Se ha repetido hasta el hartazgo que la lectura ayuda a “enriquecernos”, tanto que se ha vuelto una frase vacía. Y, sin embargo, contiene una verdad elemental: al leer obras de diversas épocas nuestro vocabulario, nuestro lenguaje, se expande y complejiza. Un lenguaje rico no sólo es más hábil a la hora de dar cuenta de las complejidades del mundo, sino que también es más capaz de expresar y entenderse a sí mismo.
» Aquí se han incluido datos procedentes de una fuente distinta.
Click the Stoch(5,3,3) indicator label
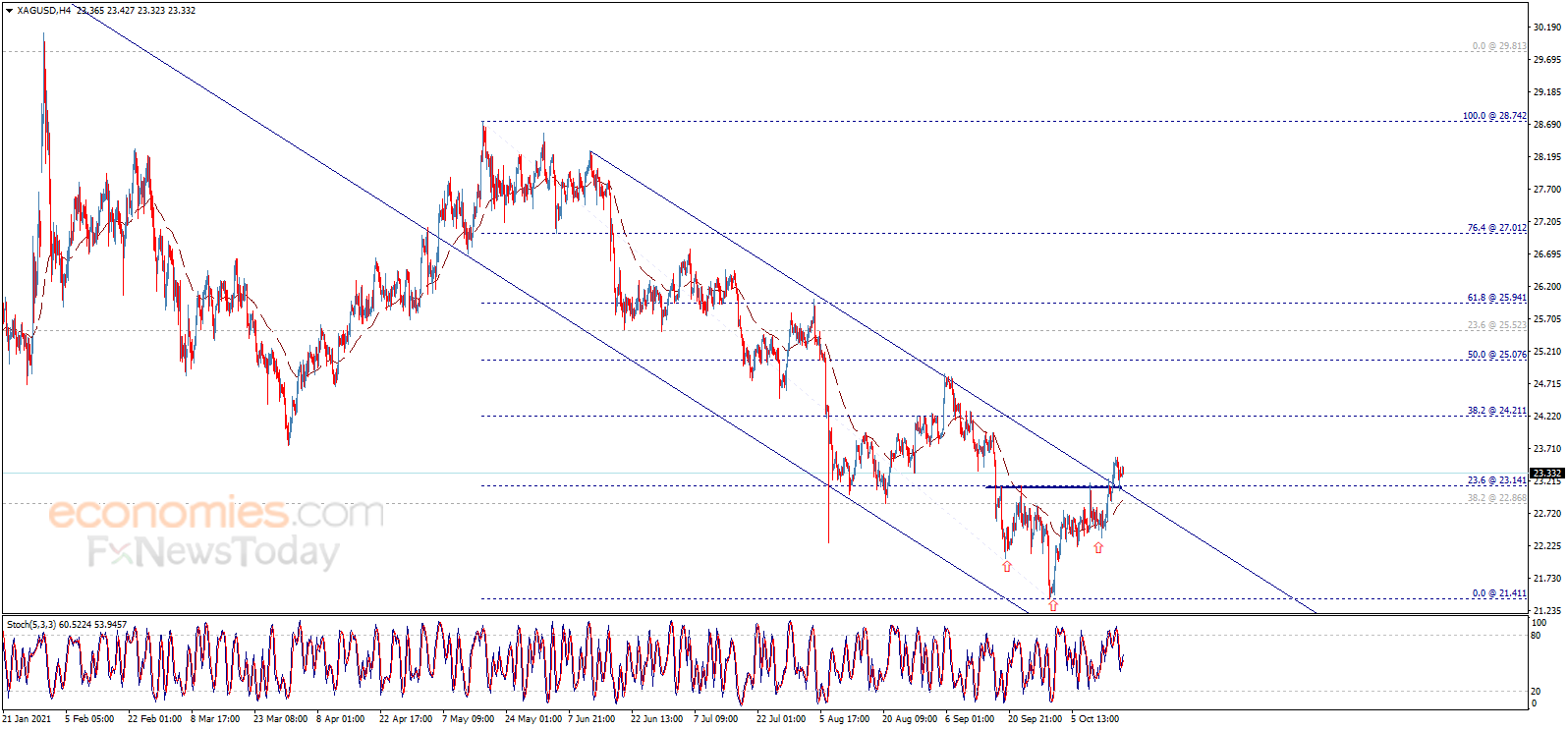 [67, 624]
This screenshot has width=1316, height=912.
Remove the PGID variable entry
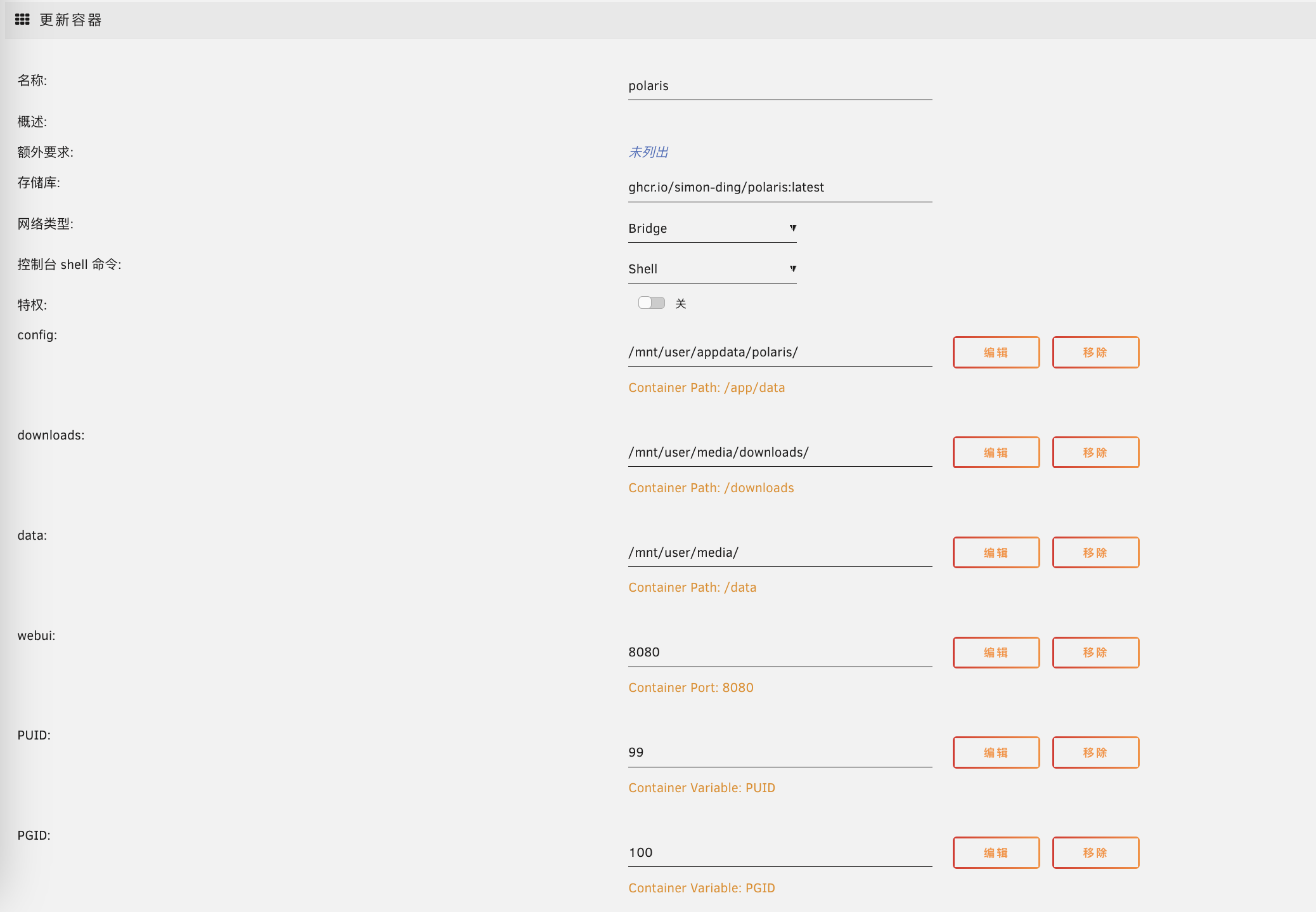point(1095,853)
Y aquí entra en juego aquella llama inagotable que arde en el corazón de todo gran clásico. En sus páginas, muy a menudo, encontramos la palabra exacta que nos permite expresar aquello que sentíamos y no podíamos nombrar. A riesgo de sonar cursi, para mí leer En busca del tiempo perdido significa poder recuperar momentos y sensaciones que estaban enterrados en mi memoria. No importa que sea una lectura lenta y trabajosa, porque la experiencia es tan bella y gratificante que me hace desear tener todo el tiempo del mundo solo para poder leer con atención cada palabra.
Leer los clásicos está lejos de ser la panacea para los males del mundo. Y, sin embargo, un mundo sin ellos sería infinitamente más pobre y mediocre. Aunque me temo que ya estamos empezando a vivir en ese mundo, me reconforta saber que esos tesoros siguen ahí, esperando a que algún lector se acerque para que le susurren los secretos que guardan.

Desde hace unos meses estoy intentando conseguir Estética de la resistencia del alemán Peter Weiss. Una monumental novela en tres tomos sobre arte, literatura y resistencia durante nazismo. Pese a que no la encuentro por ningún lado (ni siquiera estoy seguro de que se haya traducido al español), hace poco me crucé con un fragmento del primer volumen donde encontré esta oración:
It was not enough to point out that the libraries were open, first you had to overcome the generations-old compulsive idea that the book did not exist for you
No era suficiente señalar que las bibliotecas estaban abiertas, primero tenías que superar la vieja y pesada idea que ese libro no existía para vos.
Este año en Sutura, esta humilde biblioteca intentará poner su granito de arena para combatir la perniciosa idea de que esos libros no existen para los demás.